### SHORT TASK
Can you return, word for word, everything in the records below from the line containing "Click SAVE to save changes" down to the line containing "Action: [x=55, y=43]", including both of those lines?

### RAW RECORDS
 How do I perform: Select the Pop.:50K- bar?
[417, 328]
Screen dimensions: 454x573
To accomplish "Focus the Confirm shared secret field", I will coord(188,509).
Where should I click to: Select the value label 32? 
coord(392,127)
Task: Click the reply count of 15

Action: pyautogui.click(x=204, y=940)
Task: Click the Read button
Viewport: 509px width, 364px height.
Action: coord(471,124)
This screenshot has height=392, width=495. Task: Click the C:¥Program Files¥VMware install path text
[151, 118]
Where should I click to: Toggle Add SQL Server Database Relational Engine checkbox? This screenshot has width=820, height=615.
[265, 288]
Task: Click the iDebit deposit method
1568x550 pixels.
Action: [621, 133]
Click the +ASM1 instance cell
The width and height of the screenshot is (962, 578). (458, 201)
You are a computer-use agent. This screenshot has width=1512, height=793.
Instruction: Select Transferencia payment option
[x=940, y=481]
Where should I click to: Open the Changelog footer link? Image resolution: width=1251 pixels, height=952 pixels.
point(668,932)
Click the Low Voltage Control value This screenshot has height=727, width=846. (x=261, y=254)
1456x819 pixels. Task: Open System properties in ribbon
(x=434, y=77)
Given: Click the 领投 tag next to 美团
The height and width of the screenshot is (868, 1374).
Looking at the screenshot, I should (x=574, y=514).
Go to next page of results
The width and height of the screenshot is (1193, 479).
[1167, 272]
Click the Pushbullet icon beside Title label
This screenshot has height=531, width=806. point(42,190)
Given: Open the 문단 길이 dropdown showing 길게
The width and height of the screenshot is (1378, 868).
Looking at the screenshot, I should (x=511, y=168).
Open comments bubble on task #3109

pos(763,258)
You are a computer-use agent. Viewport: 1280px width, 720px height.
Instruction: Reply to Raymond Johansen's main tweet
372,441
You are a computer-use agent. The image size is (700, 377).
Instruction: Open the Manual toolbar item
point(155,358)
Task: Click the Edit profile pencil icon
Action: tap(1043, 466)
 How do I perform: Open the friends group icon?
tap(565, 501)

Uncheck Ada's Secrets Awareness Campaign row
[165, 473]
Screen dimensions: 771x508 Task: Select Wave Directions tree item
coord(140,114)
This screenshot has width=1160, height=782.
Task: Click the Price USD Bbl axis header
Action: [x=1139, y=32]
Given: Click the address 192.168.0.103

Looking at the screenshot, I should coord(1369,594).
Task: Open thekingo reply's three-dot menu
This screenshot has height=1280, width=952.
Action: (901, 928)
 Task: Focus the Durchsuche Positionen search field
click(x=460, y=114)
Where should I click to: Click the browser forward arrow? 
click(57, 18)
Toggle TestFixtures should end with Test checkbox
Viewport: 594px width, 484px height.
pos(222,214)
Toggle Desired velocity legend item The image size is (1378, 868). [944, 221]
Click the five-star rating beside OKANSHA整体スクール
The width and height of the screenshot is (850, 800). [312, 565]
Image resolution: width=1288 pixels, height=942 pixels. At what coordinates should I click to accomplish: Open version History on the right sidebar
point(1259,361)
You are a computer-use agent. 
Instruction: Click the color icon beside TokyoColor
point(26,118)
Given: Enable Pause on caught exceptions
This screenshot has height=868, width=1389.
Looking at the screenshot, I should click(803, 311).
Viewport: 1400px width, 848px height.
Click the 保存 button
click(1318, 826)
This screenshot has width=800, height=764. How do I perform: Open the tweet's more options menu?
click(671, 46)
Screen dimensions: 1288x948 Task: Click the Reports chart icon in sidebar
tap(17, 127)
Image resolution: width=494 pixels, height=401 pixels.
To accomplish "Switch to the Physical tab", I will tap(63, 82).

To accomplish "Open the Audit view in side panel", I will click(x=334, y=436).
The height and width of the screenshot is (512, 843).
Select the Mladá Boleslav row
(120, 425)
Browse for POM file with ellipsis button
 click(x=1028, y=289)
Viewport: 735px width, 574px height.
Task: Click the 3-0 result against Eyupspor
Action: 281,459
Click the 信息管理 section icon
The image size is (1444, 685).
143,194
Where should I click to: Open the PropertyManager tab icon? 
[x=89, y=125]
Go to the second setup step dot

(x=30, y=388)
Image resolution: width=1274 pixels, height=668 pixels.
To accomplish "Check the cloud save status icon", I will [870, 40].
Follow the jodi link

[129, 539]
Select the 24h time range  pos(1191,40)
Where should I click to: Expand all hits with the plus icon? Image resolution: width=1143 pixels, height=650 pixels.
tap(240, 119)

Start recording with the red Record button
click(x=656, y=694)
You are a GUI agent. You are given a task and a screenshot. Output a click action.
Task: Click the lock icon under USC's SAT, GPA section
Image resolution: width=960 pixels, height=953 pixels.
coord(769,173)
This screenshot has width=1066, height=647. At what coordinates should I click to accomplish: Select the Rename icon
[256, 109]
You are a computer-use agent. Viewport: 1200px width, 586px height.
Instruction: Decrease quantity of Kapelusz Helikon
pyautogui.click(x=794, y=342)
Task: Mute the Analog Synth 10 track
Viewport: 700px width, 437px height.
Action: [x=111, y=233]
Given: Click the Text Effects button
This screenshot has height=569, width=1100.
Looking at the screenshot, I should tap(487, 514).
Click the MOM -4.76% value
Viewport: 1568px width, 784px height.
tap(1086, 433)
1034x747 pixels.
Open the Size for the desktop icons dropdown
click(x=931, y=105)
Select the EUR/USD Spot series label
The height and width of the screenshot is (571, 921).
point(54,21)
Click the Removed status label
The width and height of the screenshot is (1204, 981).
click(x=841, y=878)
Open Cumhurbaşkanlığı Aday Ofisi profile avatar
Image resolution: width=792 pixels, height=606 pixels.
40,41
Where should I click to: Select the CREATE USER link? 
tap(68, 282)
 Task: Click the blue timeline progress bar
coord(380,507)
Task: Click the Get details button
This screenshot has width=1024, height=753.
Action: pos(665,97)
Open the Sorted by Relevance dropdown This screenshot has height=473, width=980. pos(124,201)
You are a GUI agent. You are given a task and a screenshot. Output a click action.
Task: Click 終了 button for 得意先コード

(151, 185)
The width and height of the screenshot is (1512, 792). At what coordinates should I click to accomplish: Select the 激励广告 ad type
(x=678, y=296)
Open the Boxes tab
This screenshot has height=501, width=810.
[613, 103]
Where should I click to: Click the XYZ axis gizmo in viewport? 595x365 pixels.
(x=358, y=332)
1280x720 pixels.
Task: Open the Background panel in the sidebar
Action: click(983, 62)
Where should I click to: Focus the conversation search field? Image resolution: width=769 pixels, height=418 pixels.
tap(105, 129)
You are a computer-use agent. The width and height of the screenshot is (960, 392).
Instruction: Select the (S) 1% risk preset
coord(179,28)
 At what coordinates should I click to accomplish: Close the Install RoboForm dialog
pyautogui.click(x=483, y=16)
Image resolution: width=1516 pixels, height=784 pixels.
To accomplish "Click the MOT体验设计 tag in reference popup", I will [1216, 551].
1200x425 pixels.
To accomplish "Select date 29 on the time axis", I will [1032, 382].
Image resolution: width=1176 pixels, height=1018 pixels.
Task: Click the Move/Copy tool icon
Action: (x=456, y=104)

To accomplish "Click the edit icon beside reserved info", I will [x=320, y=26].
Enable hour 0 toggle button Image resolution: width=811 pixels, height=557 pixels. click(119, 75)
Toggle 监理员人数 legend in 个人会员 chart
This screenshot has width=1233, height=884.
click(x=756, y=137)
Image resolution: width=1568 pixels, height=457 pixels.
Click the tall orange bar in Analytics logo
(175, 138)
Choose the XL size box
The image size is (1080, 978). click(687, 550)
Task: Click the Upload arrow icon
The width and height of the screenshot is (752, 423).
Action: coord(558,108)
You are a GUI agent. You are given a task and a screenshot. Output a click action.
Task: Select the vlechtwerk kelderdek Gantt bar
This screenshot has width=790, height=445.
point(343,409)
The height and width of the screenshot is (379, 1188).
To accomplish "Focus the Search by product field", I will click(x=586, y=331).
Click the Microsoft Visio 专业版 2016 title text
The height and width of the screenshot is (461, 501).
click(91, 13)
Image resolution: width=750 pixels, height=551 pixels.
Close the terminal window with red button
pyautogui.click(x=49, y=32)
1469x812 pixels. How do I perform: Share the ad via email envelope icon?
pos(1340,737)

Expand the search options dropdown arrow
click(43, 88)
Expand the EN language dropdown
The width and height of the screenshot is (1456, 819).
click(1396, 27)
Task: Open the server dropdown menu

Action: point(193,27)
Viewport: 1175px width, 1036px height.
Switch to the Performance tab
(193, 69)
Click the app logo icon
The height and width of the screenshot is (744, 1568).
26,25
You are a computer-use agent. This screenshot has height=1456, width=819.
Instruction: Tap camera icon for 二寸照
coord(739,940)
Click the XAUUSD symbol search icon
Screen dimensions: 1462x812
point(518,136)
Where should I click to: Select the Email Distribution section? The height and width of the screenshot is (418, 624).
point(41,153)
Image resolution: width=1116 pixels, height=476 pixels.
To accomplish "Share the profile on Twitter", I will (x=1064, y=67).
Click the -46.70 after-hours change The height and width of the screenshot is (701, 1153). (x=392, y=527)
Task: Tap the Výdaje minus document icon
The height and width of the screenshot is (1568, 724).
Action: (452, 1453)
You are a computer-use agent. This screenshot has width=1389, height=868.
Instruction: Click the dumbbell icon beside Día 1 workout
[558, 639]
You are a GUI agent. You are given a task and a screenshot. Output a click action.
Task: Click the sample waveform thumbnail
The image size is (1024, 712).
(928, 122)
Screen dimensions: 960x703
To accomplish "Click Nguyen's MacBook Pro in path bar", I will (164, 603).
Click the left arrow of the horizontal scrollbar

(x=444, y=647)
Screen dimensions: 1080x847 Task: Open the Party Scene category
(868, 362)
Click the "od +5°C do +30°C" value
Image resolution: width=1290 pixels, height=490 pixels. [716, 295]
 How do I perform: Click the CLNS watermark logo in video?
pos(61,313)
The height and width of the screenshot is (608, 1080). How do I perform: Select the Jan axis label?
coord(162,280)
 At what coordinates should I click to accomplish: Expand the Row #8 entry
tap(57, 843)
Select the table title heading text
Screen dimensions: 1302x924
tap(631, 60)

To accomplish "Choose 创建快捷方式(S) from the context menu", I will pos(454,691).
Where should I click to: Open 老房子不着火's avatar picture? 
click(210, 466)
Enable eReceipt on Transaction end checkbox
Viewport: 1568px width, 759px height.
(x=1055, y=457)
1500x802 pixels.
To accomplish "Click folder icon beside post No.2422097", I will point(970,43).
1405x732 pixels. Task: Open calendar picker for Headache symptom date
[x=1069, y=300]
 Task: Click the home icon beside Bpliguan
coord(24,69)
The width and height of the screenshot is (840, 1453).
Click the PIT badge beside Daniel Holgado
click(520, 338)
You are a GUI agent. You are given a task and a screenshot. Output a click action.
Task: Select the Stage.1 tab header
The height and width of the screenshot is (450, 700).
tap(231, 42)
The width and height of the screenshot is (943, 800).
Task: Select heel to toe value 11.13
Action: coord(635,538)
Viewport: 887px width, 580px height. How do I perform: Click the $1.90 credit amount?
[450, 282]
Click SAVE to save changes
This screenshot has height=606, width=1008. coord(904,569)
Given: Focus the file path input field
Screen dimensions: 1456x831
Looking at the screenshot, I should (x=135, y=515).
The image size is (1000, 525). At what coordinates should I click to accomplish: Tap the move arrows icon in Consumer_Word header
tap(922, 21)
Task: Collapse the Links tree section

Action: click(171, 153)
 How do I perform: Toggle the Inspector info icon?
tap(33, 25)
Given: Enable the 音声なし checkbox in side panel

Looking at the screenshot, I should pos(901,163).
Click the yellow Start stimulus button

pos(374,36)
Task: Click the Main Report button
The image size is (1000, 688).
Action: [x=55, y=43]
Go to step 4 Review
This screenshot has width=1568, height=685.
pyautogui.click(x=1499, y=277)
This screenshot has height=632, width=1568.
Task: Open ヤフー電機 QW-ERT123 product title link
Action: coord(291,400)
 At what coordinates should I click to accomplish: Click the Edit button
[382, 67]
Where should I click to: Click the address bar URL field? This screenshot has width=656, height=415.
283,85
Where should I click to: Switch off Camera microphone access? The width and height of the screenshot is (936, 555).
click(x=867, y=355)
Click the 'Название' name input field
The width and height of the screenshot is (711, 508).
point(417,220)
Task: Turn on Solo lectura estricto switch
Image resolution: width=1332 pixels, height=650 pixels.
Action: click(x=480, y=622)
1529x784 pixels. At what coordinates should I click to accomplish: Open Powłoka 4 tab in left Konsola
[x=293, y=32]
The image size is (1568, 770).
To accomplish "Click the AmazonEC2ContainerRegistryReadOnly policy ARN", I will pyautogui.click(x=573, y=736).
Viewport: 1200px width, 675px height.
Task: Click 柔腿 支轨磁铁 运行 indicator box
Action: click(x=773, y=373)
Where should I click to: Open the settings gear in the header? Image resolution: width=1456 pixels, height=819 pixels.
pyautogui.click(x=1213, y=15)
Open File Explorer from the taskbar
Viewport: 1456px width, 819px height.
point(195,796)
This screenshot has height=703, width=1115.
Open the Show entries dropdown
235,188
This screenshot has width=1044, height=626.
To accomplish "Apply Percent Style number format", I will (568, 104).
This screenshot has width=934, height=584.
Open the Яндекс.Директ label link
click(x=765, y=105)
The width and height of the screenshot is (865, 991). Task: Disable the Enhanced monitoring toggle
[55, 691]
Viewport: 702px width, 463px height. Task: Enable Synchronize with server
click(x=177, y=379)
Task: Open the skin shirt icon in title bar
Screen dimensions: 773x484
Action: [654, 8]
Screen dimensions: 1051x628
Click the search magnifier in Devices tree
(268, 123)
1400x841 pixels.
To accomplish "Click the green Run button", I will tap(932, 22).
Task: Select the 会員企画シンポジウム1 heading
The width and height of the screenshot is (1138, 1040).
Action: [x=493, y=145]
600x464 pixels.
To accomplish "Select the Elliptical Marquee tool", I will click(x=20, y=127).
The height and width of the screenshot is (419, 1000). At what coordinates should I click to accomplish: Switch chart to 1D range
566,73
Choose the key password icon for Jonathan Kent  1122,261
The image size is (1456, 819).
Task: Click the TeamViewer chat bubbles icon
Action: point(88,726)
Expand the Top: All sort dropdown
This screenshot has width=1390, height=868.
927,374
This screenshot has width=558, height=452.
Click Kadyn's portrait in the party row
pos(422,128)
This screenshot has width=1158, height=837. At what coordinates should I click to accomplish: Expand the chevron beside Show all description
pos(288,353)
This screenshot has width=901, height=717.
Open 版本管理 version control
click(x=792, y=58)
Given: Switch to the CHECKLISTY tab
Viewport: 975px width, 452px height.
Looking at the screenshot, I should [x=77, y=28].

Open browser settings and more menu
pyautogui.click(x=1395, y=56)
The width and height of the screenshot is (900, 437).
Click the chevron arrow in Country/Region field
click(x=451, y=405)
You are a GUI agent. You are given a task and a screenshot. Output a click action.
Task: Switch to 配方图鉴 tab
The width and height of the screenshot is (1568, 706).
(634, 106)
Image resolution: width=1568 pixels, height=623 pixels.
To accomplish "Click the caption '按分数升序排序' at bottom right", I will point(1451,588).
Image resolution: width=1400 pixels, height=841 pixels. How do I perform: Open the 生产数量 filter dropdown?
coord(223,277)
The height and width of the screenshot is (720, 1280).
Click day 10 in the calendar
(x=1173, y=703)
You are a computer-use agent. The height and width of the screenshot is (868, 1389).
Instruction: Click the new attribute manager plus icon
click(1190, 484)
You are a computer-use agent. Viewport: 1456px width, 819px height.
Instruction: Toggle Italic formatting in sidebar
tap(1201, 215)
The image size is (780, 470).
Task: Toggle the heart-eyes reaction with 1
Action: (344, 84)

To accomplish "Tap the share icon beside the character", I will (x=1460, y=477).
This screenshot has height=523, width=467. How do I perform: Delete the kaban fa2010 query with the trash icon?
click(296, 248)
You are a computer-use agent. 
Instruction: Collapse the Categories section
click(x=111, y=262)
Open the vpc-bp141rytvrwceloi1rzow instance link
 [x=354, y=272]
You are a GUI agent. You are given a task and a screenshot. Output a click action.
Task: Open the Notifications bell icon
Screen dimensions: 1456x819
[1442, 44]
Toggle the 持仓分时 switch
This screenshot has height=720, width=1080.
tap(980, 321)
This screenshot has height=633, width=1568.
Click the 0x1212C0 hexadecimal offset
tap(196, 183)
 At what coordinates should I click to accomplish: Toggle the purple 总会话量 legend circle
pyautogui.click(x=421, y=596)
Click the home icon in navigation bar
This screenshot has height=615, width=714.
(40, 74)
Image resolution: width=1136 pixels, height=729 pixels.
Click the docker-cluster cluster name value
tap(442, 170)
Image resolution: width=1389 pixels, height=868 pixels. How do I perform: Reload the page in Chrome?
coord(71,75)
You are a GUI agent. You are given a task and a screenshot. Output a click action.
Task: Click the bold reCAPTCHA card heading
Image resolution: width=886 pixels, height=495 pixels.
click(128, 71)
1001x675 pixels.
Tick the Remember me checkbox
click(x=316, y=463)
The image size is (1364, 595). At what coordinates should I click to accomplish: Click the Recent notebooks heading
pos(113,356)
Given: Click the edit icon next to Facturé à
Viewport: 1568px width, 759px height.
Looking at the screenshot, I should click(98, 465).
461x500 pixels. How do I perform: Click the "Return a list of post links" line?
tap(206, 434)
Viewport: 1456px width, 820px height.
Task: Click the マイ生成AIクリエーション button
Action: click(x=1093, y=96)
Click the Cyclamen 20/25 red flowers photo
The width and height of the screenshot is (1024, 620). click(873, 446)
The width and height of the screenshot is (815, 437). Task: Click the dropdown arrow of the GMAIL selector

### ANSWER TO THIS TASK
Click SAVE to save changes
This screenshot has height=606, width=1008. coord(904,569)
Given: Focus the file path input field
Screen dimensions: 1456x831
Looking at the screenshot, I should (x=135, y=515).
The image size is (1000, 525). At what coordinates should I click to accomplish: Tap the move arrows icon in Consumer_Word header
tap(922, 21)
Task: Collapse the Links tree section

Action: click(171, 153)
 How do I perform: Toggle the Inspector info icon?
tap(33, 25)
Given: Enable the 音声なし checkbox in side panel

Looking at the screenshot, I should pos(901,163).
Click the yellow Start stimulus button

pos(374,36)
Task: Click the Main Report button
The image size is (1000, 688).
Action: [x=55, y=43]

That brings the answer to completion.